= Elizabeth Taylor in London =

1963 television special

Elizabeth Taylor in London is a CBS-TV television special broadcast on 6 October 1963. It was directed by Sidney Smith and produced by Philip D'Antoni and Norman Baer, with a script by S. J. Perelman and Lou Solomon.

==Format and setting==
The 58 minute film featured Elizabeth Taylor on location in London, reminiscing about her birthplace and reciting several famous English poems and speeches. These were filmed against such as backdrops as Westminster Bridge, Battersea Park, The Houses of Parliament and a London Blitz bomb damaged church in the East End of London.

==Recitations==
The recitations included:

- Composed upon Westminster Bridge, September 3, 1802 by William Wordsworth
- How Do I Love Thee? from Sonnets from the Portuguese by Elizabeth Barrett Browning
- William Pitt, 1st Earl of Chatham's 18 November 1777 speech on the American Revolution (" You cannot conquer America... If I were an American, as I am an Englishman, while a foreign troop was landed in my country, I never would lay down my arms — never — never — never!").
- Queen Elizabeth I's Speech to the Troops at Tilbury
- An excerpt from Queen Victoria's diary on the death of Prince Albert
- The "London can take anything" speech of Winston Churchill

==Music==
The music was composed by John Barry, who was nominated for a 1964 Grammy Award for Outstanding Original Music. The original album has been re-released on CD with many of the tracks available in the public domain on various John Barry collections. The tune "Greensleeves" occurs throughout the score. Unusually, it was not Barry but Johnnie Spence who conducted the score for the film and album release. Like Barry, Spence was signed to Ember Records: as Matt Monro's musical director, he had conducted the version of Barry's From Russia with Love song used in the film earlier in 1963.

==Purpose and reception==
In addition to showcasing Taylor at the height of her popularity, the show informed Americans of English history and London locations. Her lover Richard Burton (who would soon become her fifth husband) coached Taylor on her delivery of the speeches.

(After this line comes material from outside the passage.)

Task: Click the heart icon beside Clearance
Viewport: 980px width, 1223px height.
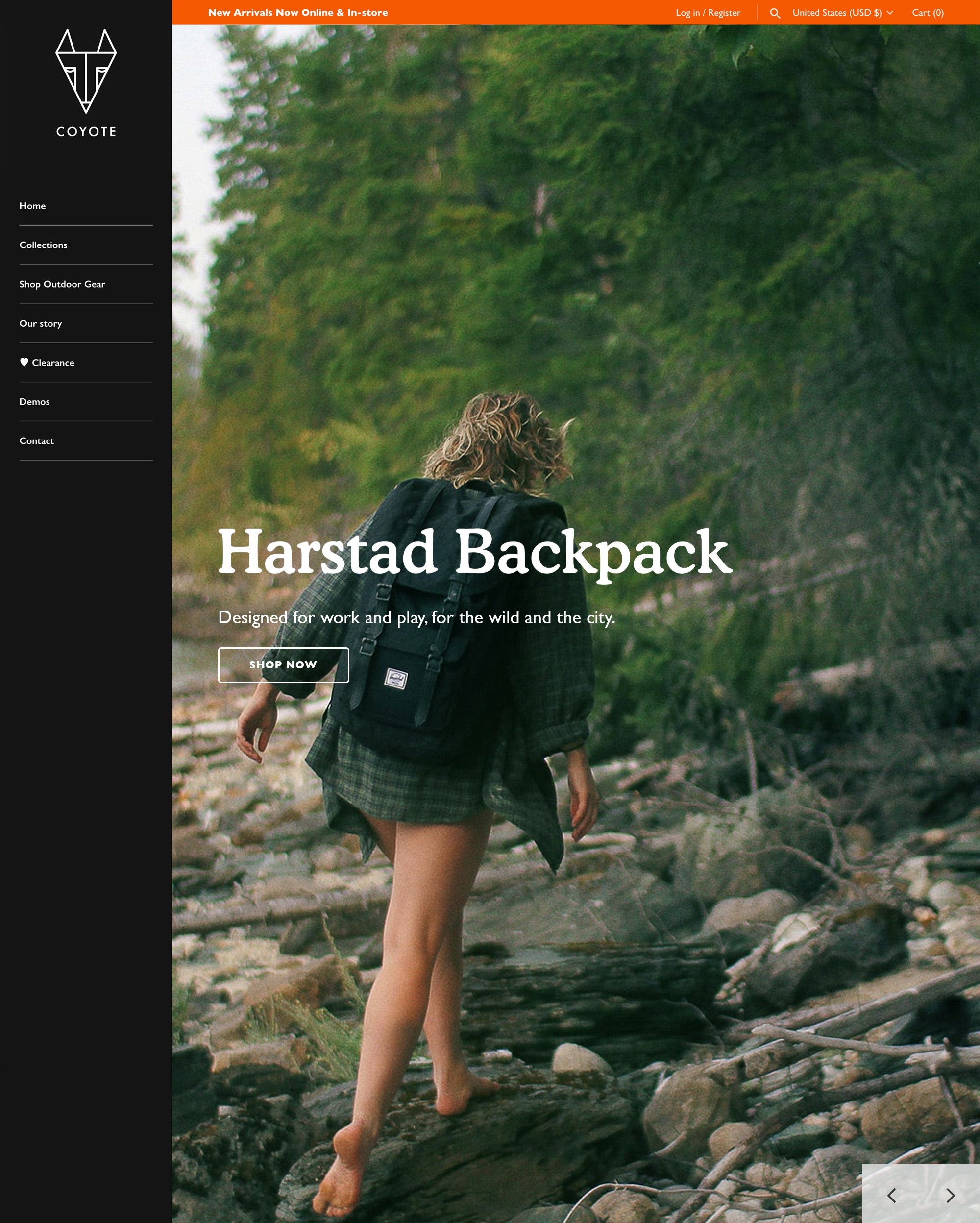Action: pos(24,363)
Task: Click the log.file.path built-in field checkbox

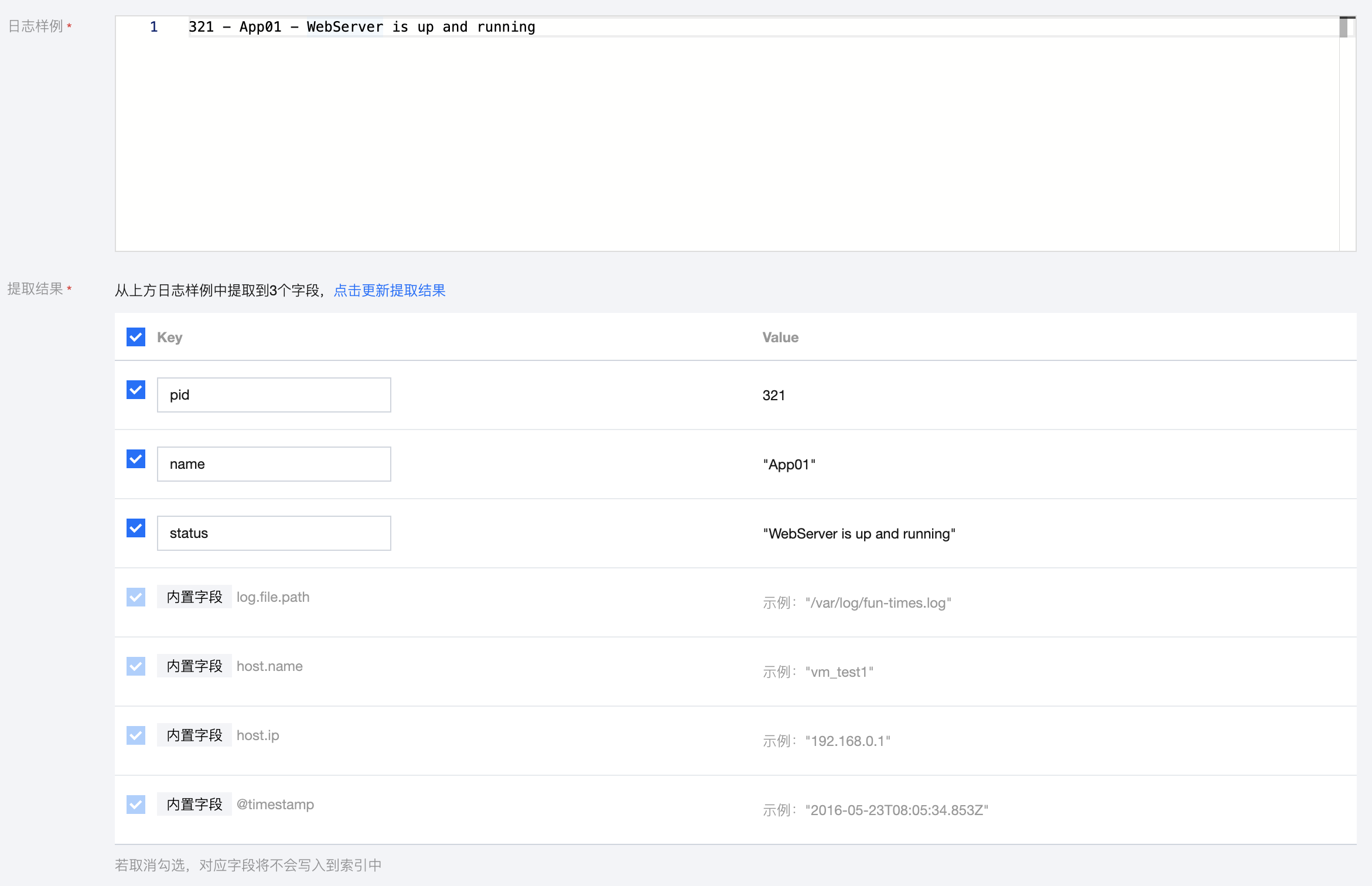Action: click(x=136, y=597)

Taylor was paid US$250,000 (equivalent to approximately $ in today's funds) - at the time the highest price ever paid for a person to be on television. The BBC paid US$28,000 for broadcast rights and it was shown on Christmas Eve that year. Reviewing the programme in The Listener, however, Anthony Burgess was scathing about Taylor in general and Barry's score in particular:
... a waste of public money, an impertinence and an insult, an invitation to a feast of nothing... The score was Hollywood-inspirational, overblown variations on Greensleeves, a brassy sepulchre. Elgar and Walton would have brought the sound of real London, and real London was not wanted... [Taylor] was a jaw-dropping vision of totally meaningless allure – Yves St Laurent icing, delectability of fairy gold, the poor little box of tricks of Zuleika Dobson. The pretence of being interested in London’s poets was disgusting (‘I am an actress and my medium is words’), the mockery of patrician English positively dirty. Miss Taylor’s own idiolect belongs nowhere. Her general quality of rootlessness would be pathetic did she not claim roots in Hampstead... and somehow imply that she had soared above her place of origin. ‘Elizabeth Taylor in London’: she does us too much honour, she does really. The year is over. I can, with confidence, vote this the most deplorable programme of the year.

Nonetheless, the success of the show led to a follow-up, Sophia Loren in Rome, from the same production team the following year.